» Task description: Count the lines in the collected data below that contain the string "swatch", matching case exactly, and reply with the number alone.

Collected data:
╔══
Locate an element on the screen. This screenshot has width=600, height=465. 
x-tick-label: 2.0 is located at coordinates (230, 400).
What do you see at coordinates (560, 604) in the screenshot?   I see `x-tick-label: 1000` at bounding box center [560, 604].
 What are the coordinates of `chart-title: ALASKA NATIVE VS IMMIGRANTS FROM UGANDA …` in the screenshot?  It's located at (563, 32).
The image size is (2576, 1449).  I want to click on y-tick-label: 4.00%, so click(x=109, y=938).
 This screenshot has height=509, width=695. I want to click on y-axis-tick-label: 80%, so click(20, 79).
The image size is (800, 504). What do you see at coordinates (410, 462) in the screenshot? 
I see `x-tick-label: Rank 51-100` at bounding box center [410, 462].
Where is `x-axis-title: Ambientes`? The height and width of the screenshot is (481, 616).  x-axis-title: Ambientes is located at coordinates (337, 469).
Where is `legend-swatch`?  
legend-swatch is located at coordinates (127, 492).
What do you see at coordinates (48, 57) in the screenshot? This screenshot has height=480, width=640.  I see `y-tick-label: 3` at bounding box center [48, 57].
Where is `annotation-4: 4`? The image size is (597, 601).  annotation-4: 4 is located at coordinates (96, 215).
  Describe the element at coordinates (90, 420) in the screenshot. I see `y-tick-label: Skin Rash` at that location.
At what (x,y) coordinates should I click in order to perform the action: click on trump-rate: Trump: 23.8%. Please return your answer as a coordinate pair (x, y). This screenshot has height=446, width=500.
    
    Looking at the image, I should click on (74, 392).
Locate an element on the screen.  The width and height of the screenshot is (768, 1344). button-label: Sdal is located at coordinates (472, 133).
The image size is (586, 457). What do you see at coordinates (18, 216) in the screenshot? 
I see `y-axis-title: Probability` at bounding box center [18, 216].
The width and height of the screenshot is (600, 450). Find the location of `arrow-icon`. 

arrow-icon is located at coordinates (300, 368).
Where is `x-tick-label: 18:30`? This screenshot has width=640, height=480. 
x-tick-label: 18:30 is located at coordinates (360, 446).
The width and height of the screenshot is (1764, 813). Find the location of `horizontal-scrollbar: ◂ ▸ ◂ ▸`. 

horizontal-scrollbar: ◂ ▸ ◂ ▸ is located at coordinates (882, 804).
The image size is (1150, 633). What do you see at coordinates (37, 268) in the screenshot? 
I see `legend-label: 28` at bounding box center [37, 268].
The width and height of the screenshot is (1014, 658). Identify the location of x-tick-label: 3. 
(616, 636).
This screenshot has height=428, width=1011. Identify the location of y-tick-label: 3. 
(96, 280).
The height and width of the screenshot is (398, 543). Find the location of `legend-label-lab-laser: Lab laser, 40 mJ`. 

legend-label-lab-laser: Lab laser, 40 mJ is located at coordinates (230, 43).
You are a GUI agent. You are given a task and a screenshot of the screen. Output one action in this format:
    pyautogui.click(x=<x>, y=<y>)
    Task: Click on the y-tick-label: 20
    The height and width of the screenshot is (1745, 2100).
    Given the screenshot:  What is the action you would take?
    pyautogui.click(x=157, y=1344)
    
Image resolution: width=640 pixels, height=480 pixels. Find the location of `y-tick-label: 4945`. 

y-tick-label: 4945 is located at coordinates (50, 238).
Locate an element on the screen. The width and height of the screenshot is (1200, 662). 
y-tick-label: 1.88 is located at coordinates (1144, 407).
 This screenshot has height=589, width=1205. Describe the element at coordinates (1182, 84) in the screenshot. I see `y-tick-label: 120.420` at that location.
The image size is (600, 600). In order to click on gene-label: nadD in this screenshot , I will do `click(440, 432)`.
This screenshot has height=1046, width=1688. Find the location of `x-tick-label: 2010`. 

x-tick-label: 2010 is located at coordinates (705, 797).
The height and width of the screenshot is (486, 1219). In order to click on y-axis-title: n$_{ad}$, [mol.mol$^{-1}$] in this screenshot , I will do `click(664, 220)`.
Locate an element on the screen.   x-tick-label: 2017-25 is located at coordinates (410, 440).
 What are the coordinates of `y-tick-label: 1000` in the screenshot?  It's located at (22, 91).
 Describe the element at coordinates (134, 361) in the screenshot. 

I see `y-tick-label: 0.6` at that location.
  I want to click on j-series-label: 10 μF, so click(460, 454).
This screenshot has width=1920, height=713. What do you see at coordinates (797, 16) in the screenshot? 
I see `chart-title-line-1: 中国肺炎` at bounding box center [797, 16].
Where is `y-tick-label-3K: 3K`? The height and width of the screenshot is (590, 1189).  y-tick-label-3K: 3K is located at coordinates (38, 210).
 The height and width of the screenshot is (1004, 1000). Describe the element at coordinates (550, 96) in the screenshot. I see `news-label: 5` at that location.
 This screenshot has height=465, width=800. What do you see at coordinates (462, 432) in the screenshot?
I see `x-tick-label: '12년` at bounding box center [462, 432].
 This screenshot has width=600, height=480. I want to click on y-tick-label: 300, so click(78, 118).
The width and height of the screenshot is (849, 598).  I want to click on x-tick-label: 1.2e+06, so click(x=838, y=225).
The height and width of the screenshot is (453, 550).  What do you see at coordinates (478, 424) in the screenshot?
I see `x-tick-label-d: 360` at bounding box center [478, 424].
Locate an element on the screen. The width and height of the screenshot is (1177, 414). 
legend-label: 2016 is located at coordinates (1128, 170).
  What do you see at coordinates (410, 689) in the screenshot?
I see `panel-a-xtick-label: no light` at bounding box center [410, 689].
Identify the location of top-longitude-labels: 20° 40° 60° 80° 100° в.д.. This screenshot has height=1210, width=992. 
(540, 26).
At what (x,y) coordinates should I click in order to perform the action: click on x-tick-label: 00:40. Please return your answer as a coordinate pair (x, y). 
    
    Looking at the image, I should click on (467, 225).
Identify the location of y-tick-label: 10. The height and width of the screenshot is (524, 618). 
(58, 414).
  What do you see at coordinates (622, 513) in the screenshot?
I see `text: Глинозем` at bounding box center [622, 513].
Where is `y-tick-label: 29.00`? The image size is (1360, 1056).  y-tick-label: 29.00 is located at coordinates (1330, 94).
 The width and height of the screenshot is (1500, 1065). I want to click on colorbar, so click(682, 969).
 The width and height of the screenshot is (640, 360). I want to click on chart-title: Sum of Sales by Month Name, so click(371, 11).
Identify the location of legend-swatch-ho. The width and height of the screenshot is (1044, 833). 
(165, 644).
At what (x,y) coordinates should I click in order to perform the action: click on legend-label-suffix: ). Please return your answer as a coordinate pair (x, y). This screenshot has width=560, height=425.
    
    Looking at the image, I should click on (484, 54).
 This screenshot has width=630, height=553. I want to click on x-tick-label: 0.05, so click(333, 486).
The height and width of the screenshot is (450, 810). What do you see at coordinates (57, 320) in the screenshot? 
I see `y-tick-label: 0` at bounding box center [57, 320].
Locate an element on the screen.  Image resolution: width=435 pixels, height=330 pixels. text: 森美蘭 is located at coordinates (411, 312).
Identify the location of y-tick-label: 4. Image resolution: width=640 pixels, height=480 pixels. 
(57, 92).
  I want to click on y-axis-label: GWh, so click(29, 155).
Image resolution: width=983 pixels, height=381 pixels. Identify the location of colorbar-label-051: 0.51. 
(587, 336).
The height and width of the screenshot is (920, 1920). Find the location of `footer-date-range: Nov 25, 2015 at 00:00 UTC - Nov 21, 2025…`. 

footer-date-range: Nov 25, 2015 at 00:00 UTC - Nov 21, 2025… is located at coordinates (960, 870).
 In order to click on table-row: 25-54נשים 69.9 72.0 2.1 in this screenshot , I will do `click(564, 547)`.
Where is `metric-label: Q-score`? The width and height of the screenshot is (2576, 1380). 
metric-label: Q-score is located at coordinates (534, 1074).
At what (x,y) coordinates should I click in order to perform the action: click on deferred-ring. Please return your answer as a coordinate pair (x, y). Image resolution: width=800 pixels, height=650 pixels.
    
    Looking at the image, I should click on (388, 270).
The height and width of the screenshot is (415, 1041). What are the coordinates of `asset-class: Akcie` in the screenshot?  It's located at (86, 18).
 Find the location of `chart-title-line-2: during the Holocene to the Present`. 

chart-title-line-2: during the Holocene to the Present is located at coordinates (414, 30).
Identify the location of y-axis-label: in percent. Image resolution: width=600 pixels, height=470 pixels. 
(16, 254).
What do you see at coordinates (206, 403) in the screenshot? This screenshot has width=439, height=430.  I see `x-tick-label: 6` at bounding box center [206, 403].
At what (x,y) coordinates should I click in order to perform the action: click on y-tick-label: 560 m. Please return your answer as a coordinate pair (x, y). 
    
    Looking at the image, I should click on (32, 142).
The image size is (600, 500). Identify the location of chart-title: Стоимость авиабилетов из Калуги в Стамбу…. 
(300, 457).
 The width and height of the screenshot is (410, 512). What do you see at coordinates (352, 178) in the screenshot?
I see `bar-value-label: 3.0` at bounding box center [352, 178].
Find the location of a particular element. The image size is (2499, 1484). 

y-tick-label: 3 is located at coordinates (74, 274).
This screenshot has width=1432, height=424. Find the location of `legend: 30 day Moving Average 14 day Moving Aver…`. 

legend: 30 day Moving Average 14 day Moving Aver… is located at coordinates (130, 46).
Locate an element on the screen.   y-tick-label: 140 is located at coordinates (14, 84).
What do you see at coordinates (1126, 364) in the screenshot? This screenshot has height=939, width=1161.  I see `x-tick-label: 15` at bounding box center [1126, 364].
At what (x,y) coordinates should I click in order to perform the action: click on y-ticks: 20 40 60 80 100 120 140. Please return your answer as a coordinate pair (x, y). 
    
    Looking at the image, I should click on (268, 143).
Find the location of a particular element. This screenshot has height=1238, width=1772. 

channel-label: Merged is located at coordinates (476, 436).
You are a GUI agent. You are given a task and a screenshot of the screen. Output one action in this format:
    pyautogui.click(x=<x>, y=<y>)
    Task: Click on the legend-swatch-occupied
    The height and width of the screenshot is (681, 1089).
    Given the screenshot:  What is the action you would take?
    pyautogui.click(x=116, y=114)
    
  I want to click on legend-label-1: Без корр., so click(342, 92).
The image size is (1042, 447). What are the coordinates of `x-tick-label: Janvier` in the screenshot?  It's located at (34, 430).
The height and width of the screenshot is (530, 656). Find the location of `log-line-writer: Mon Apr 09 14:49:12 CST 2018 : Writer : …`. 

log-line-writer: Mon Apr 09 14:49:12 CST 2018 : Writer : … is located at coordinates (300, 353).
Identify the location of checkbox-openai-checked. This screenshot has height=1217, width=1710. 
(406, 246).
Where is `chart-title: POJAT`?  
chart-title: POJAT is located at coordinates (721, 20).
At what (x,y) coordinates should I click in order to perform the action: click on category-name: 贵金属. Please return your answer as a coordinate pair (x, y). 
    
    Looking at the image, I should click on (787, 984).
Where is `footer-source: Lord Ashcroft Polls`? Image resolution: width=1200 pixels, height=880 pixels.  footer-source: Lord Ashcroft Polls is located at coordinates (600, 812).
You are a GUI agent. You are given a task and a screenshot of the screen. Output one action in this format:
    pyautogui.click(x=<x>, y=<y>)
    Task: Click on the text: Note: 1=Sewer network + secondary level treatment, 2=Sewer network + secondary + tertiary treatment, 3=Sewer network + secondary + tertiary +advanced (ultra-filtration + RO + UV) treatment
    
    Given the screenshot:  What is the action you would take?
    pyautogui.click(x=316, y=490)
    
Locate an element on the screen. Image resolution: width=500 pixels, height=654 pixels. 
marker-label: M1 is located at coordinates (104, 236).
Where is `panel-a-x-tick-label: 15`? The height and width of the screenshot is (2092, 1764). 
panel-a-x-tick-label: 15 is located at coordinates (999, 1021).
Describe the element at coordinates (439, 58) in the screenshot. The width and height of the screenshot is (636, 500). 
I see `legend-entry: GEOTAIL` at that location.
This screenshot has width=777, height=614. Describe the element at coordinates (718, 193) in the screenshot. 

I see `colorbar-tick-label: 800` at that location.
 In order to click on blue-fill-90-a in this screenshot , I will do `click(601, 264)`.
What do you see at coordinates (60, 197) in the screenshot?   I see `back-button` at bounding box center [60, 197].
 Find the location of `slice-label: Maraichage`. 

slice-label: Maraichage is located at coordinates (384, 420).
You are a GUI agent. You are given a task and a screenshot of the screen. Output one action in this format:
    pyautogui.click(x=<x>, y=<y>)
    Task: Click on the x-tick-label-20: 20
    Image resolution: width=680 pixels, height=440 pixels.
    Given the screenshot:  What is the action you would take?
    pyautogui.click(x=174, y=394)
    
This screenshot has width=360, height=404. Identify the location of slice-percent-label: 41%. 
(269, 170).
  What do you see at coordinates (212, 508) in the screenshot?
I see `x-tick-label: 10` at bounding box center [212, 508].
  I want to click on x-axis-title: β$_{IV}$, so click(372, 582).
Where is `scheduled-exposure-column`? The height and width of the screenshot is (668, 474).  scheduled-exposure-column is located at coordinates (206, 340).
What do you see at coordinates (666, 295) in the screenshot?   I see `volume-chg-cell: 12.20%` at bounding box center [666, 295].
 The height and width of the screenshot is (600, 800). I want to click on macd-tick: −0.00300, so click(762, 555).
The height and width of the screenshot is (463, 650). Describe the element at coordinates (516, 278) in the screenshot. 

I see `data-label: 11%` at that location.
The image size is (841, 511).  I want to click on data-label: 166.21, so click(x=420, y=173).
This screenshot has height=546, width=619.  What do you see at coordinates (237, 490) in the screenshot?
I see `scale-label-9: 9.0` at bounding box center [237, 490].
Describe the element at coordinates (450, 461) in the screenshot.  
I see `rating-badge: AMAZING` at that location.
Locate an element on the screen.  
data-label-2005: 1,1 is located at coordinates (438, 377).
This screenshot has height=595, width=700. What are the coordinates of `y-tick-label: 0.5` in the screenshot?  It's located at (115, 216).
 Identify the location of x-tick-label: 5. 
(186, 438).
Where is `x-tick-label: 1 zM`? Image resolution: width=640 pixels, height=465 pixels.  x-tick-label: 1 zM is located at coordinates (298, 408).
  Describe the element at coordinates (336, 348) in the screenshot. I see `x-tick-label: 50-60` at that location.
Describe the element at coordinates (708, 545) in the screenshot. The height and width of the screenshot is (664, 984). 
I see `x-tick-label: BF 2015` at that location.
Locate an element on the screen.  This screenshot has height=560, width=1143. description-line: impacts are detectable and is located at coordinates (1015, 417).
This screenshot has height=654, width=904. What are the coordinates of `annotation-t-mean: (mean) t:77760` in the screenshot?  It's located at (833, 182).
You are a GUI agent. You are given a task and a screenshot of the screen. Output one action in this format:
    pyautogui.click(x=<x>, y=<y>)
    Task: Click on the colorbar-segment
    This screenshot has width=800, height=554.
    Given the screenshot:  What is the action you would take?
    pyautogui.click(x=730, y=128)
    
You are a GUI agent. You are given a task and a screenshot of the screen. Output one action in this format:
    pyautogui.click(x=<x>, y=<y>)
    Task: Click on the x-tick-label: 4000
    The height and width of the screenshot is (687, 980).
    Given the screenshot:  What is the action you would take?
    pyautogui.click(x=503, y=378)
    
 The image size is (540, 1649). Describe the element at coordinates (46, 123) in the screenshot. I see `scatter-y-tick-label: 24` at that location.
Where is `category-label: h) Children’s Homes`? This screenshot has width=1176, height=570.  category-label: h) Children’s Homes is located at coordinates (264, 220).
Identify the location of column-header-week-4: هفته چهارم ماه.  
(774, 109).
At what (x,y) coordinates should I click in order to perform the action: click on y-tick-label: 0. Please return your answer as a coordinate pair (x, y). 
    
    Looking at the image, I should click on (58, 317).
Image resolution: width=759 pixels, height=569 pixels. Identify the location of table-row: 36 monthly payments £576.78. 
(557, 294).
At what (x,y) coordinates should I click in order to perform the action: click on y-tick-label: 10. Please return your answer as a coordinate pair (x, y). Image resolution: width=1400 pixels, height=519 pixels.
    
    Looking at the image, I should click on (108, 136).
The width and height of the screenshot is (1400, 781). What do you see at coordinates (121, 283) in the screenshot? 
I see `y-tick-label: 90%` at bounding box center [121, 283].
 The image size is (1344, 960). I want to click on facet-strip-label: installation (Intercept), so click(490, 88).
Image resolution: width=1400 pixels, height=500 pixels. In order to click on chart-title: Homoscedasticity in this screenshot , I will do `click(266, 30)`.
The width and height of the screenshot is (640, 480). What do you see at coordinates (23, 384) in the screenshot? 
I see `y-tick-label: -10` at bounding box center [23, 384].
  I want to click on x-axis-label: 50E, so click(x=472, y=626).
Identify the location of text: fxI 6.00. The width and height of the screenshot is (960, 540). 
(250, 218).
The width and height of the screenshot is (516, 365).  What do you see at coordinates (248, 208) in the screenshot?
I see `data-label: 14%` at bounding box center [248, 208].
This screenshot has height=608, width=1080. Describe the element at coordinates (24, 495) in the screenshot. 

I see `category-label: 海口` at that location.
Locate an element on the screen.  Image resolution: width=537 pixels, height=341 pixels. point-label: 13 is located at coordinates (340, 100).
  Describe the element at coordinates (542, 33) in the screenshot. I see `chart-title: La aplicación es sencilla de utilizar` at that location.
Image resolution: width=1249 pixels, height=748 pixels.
╚══
» Answer to this exercise: 4